Clinical Pharmacokinetics of Oxymetazoline Cream Following Topical Facial Administration for the Treatment of Erythema Associated With Rosacea.

Background: Oxymetazoline cream 1.0% is FDA-approved for the topical treatment of persistent facial erythema associated with rosacea in adults. This phase 2, multicenter, randomized, double-blind, parallel-group study assessed the pharmacokinetics, safety, and tolerability of oxymetazoline in patients with moderate to severe erythema associated with rosacea.

Methods: Eligible patients were randomized to 1 of 8 treatment groups (oxymetazoline cream 0.5%, 1.0%, or 1.5% or vehicle applied topically either once or twice daily for 28 days). Pharmacokinetic analyses were conducted in patients receiving oxymetazoline. Plasma samples for pharmacokinetic assessments were collected prior to dosing and 6 times postdose on days 1 and 28.

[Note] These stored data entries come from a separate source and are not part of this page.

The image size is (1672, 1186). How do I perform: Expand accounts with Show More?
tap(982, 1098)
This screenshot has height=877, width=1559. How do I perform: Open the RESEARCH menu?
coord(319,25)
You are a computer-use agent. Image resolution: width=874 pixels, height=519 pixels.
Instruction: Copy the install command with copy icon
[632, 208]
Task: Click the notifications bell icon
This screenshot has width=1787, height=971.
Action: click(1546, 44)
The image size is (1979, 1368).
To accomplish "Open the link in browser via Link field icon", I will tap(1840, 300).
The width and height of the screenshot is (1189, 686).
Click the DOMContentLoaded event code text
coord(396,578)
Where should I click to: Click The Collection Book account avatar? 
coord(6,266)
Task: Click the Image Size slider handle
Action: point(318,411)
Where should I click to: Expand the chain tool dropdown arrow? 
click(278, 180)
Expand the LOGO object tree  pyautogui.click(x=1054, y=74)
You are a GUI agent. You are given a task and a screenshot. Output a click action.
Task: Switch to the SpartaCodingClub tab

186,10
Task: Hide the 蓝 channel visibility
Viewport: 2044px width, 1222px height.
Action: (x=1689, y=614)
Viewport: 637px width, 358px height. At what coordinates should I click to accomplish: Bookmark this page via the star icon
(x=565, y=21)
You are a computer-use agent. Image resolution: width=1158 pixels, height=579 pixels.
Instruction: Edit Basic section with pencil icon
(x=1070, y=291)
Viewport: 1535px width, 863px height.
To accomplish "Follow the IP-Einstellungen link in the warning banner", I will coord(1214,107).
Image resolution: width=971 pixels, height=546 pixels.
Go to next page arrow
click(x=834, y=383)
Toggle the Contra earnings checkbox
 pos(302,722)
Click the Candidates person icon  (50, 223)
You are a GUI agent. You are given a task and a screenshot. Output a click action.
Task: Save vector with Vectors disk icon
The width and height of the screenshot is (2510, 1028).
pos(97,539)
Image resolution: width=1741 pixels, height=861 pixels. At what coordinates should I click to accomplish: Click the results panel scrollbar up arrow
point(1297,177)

Results: A total of 356 patients were included in the safety population (oxymetazoline, n=268; vehicle, n=88). Thirty patients (11.2%) in the oxymetazoline group reported treatment-related treatment-emergent adverse events, most of which were mild to moderate application-site reactions. Oxymetazoline, at all concentrations, was generally safe and well tolerated. Mean maximum observed plasma concentrations were ≤115 pg/mL across all groups; the highest mean values for area under the plasma concentration-time curve from time 0 to 24 hours following once- and twice-daily administration of oxymetazoline 1.5% were 1680 pg•h/mL and 2660 pg•h/mL, respectively. Systemic exposure to oxymetazoline increased dose proportionally with once- and twice-daily administration.

Conclusion: These findings support the use of oxymetazoline for the treatment of persistent facial erythema associated with rosacea. J Drugs Dermatol. 2018;17(2):213-220.